→ **EXERCISE DIRECTIONS**
In the records below, take the line containing "Select the mesh" and every line following it, and write them out exactly.

→ **INFORMATION PROVIDED**
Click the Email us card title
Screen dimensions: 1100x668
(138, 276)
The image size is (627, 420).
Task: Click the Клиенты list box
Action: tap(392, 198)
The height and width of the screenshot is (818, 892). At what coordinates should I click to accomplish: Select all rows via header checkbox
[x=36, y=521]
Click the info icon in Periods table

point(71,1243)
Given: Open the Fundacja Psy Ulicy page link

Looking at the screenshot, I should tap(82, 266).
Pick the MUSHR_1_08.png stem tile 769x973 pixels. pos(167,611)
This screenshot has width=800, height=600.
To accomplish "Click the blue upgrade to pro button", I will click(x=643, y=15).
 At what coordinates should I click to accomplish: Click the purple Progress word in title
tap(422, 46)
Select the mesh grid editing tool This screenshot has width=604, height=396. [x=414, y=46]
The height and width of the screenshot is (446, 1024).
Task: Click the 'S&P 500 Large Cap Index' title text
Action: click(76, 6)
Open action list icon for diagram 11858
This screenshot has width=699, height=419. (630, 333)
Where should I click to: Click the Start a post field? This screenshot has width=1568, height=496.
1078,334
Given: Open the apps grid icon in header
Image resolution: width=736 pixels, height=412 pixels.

→ **OUTPUT OF THE EXERCISE**
Select the mesh grid editing tool This screenshot has width=604, height=396. [x=414, y=46]
The height and width of the screenshot is (446, 1024).
Task: Click the 'S&P 500 Large Cap Index' title text
Action: click(76, 6)
Open action list icon for diagram 11858
This screenshot has width=699, height=419. (630, 333)
Where should I click to: Click the Start a post field? This screenshot has width=1568, height=496.
1078,334
Given: Open the apps grid icon in header
Image resolution: width=736 pixels, height=412 pixels.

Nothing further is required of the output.